→ WHAT THE TASK REQUIRES
Please repeat the records exactly, keeping the pictures out.

Pixel coordinate grounding data:
======

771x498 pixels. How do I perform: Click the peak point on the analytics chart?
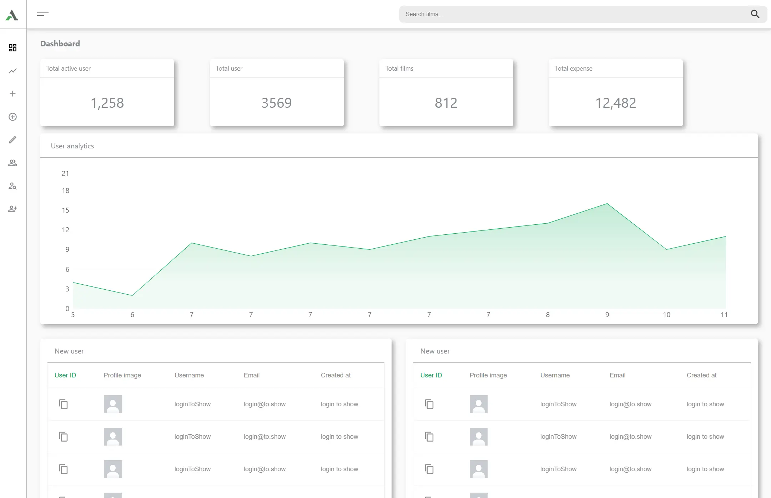click(x=606, y=204)
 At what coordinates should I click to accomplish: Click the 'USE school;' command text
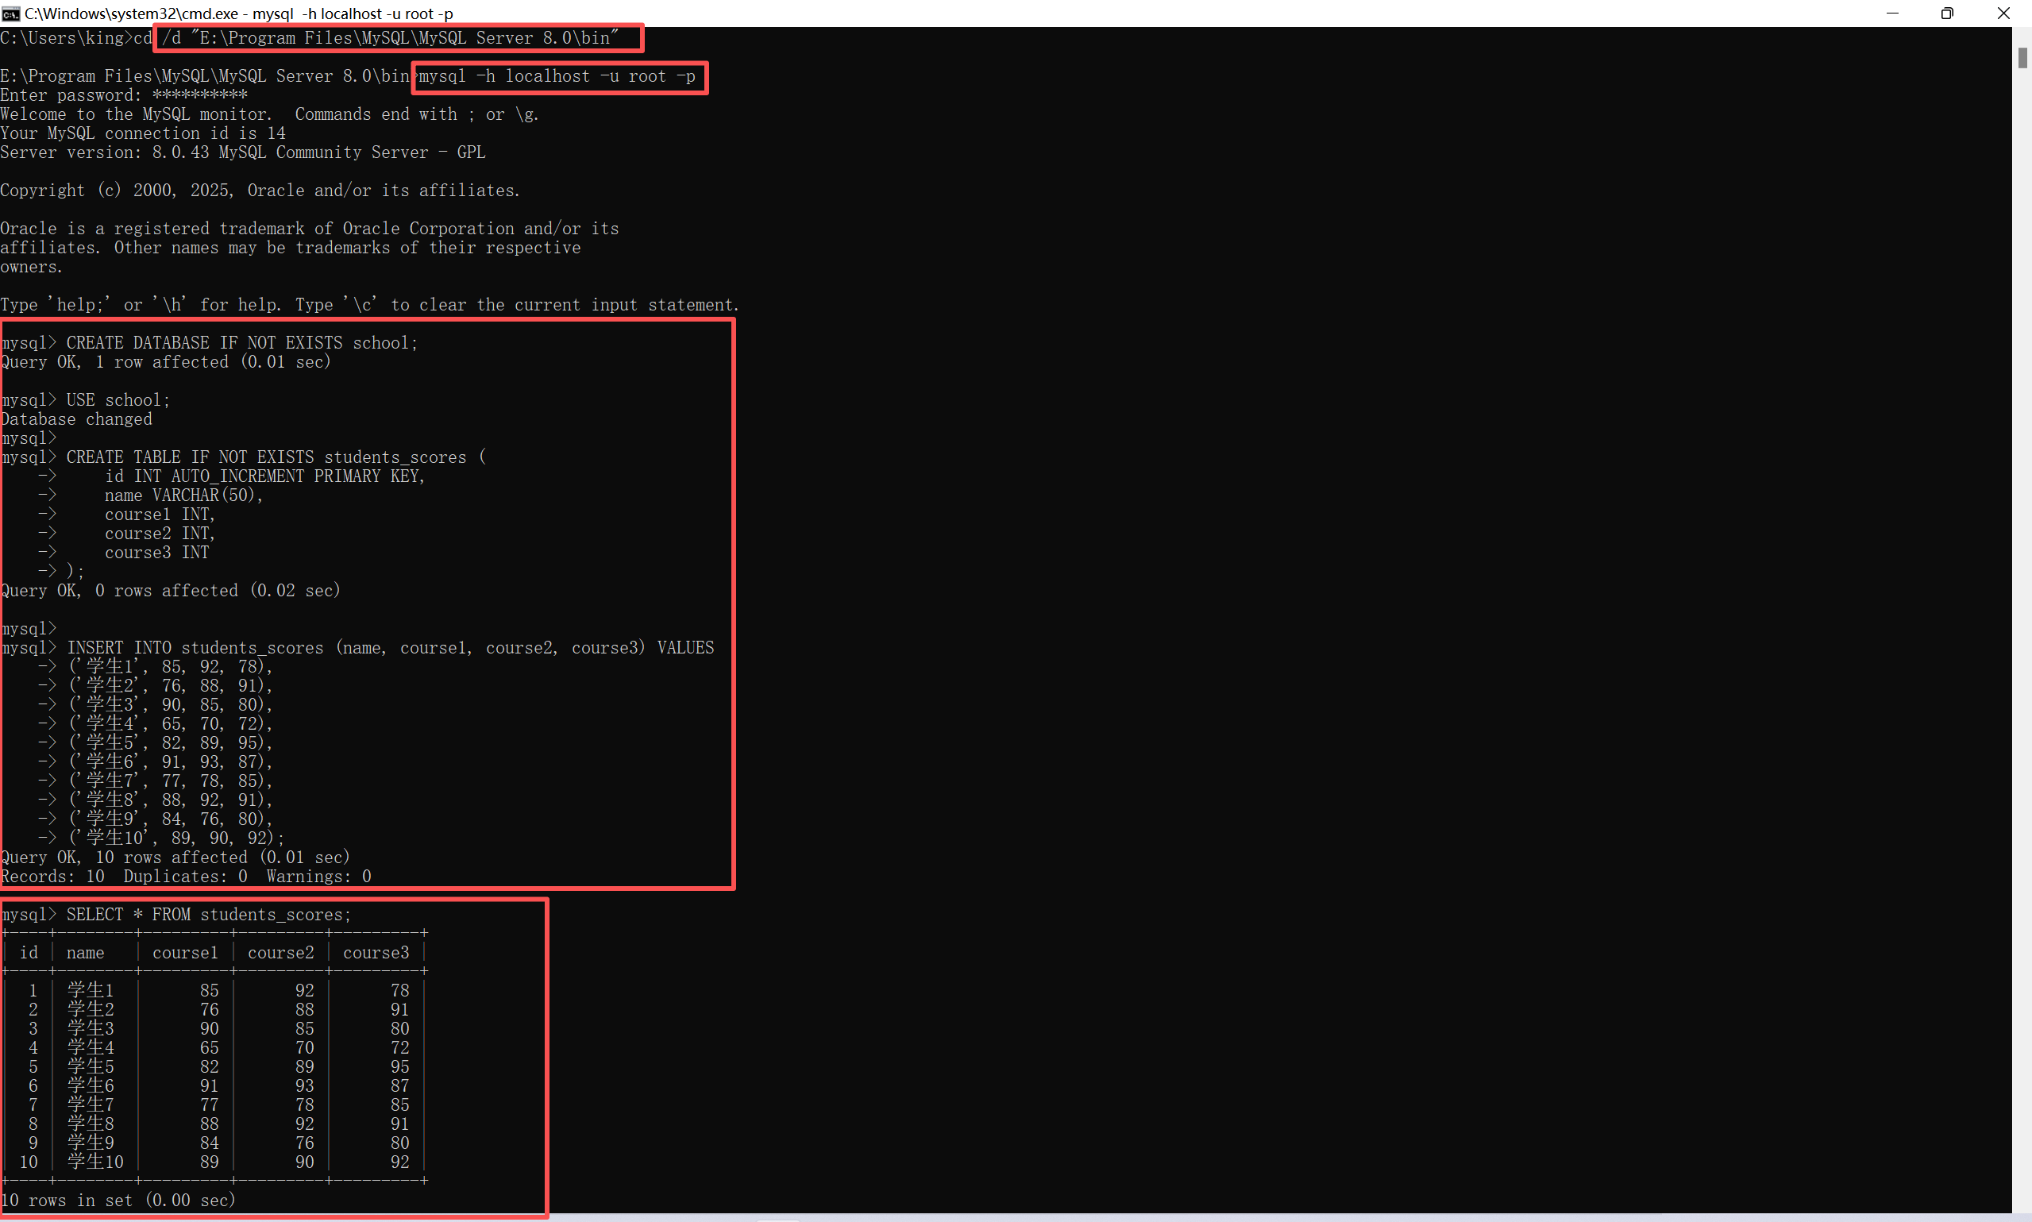point(118,400)
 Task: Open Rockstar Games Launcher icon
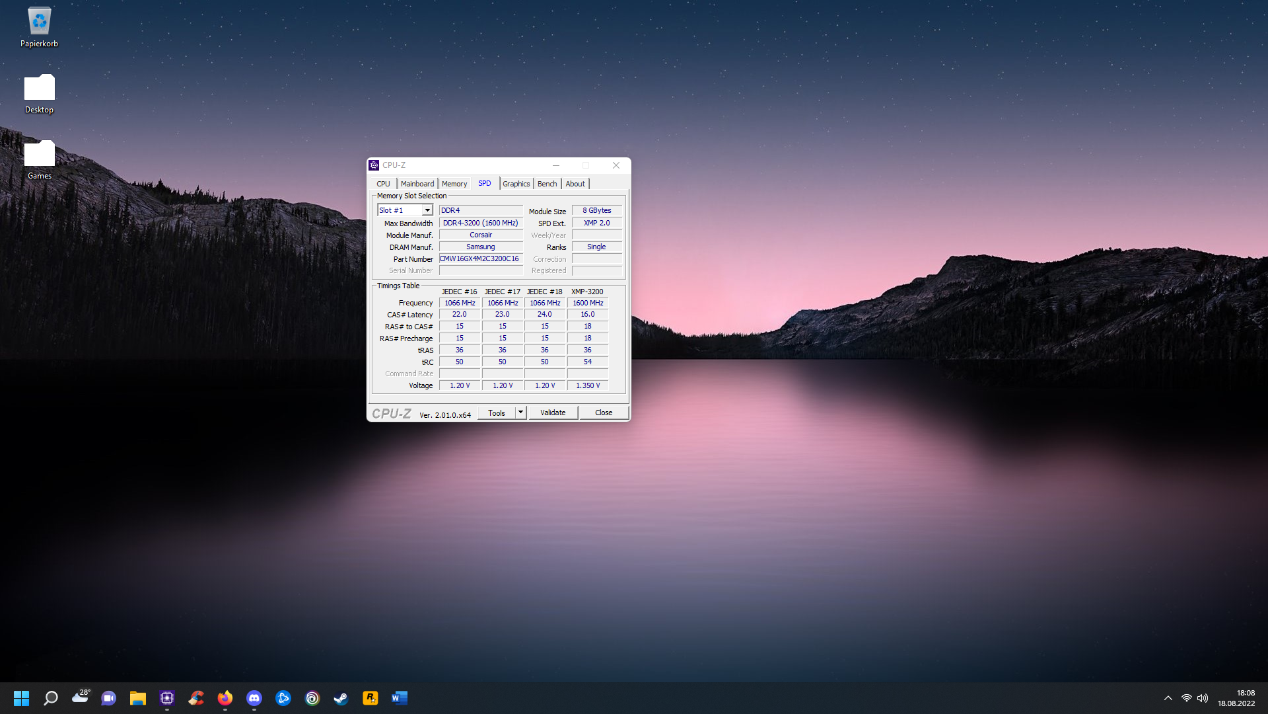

======

→ RESPONSE
771x498 pixels. How do I perform: Click the peak point on the analytics chart?
click(x=606, y=204)
 At what coordinates should I click to accomplish: Click the 'USE school;' command text
point(118,400)
 Task: Open Rockstar Games Launcher icon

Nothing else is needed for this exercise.